AN award-winning chef who has worked for some of the top restaurants in the UK is to head up a popular Derbyshire eatery following its £50,000 renovation.
Adam Jones was named one of the country’s most promising chefs aged just 14 when he won a national competition that saw him cook for hundreds of people in Scarborough.
Most recently the 29-year-old, from Golden Valley, near Riddings, has worked at East Lodge in Rowsley, The Red Lion in Bagthorpe, The Swan in Milton, and for a multi-million pound casino chain in Sheffield.
He took ownership of The Dog at Pentrich, which was named Marketing Derby’s Restaurant of the Year in the 2022 Food & Drink Awards, before taking the job at the Fork & Furrow; the new restaurant at the White Hart Inn, in Moorwood Moor.
Adam says that the challenge of making the eatery one of the best field to fork restaurants in Derbyshire is what attracted him to the Fork & Furrow, which will open to the public on Friday, April 7.
“The White Hart is a great venue and the quality of the restaurant needs to match that,” said Adam, whose signature dish is the hand-dived scallops that will feature on the Fork & Furrow’s debut menu ‘because of its simple but bold flavours’.
“I want to put The Fork & Furrow on the map. We’re surrounded by stunning countryside and I want to showcase the amazing produce that we have here in the East Midlands.
“I would like the restaurant to achieve Rosettes and eventually, a Michelin star. But the number one priority right now is to make the Fork & Furrow a destination for a special occasion. I want to feed the customers, not our ego.”
The Fork & Furrow will debut a mouth-watering seasonal menu using local produce from the Derbyshire area, including bread from The Loaf in Crich, meat from Tibshelf-based butcher Price & Fretwell and fresh fruit and veg from Field Supplies in Etwall.

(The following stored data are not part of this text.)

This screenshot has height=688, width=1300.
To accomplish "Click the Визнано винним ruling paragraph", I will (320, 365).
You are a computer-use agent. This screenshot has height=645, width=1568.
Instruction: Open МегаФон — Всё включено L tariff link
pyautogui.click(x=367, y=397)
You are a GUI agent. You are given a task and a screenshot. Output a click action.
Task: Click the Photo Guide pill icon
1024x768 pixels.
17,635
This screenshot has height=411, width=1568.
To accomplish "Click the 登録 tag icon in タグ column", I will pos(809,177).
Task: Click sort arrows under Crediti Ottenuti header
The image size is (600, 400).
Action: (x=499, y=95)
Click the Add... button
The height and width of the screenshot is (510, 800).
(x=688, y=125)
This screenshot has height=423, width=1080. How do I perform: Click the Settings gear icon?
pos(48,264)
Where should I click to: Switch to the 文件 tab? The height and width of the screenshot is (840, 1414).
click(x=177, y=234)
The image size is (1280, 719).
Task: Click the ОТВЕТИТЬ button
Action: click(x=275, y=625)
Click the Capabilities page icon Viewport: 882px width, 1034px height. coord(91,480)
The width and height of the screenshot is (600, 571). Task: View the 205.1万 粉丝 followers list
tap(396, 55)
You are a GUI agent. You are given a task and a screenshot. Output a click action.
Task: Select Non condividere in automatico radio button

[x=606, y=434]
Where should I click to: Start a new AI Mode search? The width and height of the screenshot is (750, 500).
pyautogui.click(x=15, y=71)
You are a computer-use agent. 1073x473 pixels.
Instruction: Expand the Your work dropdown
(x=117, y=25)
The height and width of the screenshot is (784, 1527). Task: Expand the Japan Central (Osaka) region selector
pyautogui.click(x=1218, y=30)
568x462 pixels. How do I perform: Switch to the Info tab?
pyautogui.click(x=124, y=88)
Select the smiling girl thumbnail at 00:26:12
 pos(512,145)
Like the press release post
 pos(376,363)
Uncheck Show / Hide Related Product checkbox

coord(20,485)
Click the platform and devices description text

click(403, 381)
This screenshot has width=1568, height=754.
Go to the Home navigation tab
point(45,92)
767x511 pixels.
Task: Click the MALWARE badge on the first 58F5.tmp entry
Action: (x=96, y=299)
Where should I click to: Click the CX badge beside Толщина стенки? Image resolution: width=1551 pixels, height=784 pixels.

Diners can enjoy a tipple produced by award-winning White Peak Distillery, from Ambergate, and beers brewed at The White Hart’s sister pub, The Canal Inn, in Bullbridge.
“I’m really proud of the menu we have created at the Fork & Furrow,” added Adam.
“With the restaurant opening just before Easter, there will be lamb on the menu. Our lamb, though, will be a modern twist on a traditional classic. It will be served with Clotted Cream mash, which is simple and yet delicious.
“We will also have an extensive gluten free, vegetarian and vegan menu.”
Décor will be chic and sophisticated with dark wood furniture, wooden partitions entwined with plants, modern lighting, a zinc bar and unique preserved moss feature wall giving it a cosy, earthy feel.
Although the restaurant will take on a completely new look, where possible, the existing furniture will be upcycled to complement the new décor – and the Sunday Roasts that the White Hart is famous for will remain a menu staple.
The Fork & Furrow will also be introducing a brand-new Champagne Breakfast menu.
Luke Richards, operations director for the Moorwood Hotel Collection; the family-run company that oversees the White Hart Inn and its sister pubs – The Horse & Jockey at Wessington, The Canal Inn in Bullbridge and The Hurt Arms, in Ambergate, is excited about the latest venture.
He said: “We want the Fork and Furrow to be a celebration of modern British cuisine.
“This is the first major update in 10 years for the restaurant and we’re really excited for the launch of the Fork and Furrow.”